Palestinian Covenant (Deuteronomy 30:1-10). The Palestinian Covenant amplifies the land aspect which was detailed in the Abrahamic Covenant. In this covenant, God, because of the people’s disobedience, would cause them to be scattered around the world (Deuteronomy 30:3-4), and He would eventually restore the nation together (Deuteronomy 30:5). When the nation is restored, then they will obey Him perfectly (Deuteronomy 30:8), and God will cause them to prosper (Deuteronomy 30:9). See also Deuteronomy 28, 29. Because of this covenant, the right of the Jews to live in the land is conditional upon their behavior. This partly conditional covenant has several parts:

  1. Dispersion of the Jews was to be a consequence of disobedience.
  2. Future repentance will be accomplished by God.
  3. God will regather his scattered people and restore them to the land.
  4. The people of Israel will be brought to the Lord as a nation.
  5. The enemies and oppressors of Israel will be punished.
  6. Future national prosperity and preeminence is guaranteed.

Mosaic Covenant (Exodus 19:5-6, Deuteronomy 11). The Mosaic Covenant was a conditional covenant that either brought God’s blessing for obedience or God’s cursing for disobedience. The ten commandments (found in Exodus 20) is part of the covenant. The history books of the Old Testament (Joshua-Esther) show how Israel succeeded at obeying the law or how Israel failed at keeping the law. Deuteronomy 11:26-28 details the blessing/cursing theme.

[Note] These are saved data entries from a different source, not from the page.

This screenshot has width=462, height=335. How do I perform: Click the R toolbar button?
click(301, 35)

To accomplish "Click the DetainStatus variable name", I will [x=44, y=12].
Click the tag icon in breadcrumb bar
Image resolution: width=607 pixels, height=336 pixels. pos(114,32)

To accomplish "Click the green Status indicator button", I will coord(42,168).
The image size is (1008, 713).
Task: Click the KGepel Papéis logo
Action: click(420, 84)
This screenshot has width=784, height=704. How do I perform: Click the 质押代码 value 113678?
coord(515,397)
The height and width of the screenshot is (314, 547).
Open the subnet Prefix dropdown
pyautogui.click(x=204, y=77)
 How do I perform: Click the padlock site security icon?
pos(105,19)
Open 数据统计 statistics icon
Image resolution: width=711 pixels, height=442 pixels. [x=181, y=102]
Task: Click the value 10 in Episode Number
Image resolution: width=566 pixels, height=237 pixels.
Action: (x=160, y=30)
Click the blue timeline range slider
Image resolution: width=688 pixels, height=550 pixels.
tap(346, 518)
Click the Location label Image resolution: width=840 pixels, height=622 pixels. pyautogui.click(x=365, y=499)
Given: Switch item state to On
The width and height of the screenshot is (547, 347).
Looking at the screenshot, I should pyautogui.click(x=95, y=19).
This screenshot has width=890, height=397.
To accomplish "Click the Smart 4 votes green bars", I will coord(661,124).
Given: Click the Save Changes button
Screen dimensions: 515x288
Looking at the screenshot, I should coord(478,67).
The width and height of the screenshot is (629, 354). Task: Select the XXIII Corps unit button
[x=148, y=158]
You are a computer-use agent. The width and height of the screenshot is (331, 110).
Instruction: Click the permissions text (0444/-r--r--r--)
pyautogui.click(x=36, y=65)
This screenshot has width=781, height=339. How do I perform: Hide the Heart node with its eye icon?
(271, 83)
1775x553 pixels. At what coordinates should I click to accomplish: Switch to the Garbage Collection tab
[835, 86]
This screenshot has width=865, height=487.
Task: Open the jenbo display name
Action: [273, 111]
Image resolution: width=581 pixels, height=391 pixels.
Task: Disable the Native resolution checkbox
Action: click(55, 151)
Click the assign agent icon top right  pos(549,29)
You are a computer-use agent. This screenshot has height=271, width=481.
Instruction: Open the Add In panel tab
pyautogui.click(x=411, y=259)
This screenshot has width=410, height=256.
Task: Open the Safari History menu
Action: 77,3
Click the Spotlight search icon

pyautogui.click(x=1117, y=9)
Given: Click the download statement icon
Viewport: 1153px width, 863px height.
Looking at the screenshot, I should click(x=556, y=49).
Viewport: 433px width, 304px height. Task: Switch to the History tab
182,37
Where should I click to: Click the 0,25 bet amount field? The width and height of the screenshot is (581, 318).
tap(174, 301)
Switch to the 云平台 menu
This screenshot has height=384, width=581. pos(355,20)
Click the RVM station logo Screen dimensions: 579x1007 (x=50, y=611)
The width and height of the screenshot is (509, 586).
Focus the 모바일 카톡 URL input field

  1. God’s Promise – Israel would be God’s special people, a holy nation. But they would have to keep their part of the covenant – obedience.
  2. God’s Sign – The Exodus, and gathering for worship at Sinai (Exodus 3:12).

Davidic Covenant (2 Samuel 7:8-16). The Davidic Covenant expands the seed detail which was part of the Abrahamic Covenant. The promises to David in this passage are significant because God promised that David’s physical line of descent would last forever and that his kingdom would never pass away permanently (2 Samuel 7:16). This kingdom would have a ruling individual exercising authority over it (2 Samuel 7:16). The Davidic throne has not been in place at all times, but there will be a time when someone from the line of David will again sit on the throne and rule as king. This future king is Jesus (Luke 1:32-33).

  1. God’s Promise – Salvation would come through David’s line through the birth of the Messiah.
  2. God’s Sign – David’s line continued and the Messiah was born a descendant of David (2 Samuel 7:12).

New Covenant (Jeremiah 31:31-34). The New Covenant is one made with the nation of Israel and speaks about the blessings which are detailed in the Abrahamic Covenant. In the New Covenant, God promises to forgive sin and there will be a universal knowledge of the Lord (Jeremiah 31:34). It even appears that the nation of Israel will have a special relationship with God (Jeremiah 31:33).

  1. God’s Promise – Forgiveness and salvation are available through faith in Christ.
  2. God’s Sign – Christ’s resurrection.

How does the church of Jesus Christ relate to the covenants? Some people believe that the church fulfills the covenants and God will never deal with Israel again. This is called replacement theology and has little scriptural evidence. Others believe that the church initially or partially will fulfill these covenants. Many believe that the church shares in the covenants in some way, while others believe that the covenants are for Israel and for Israel alone.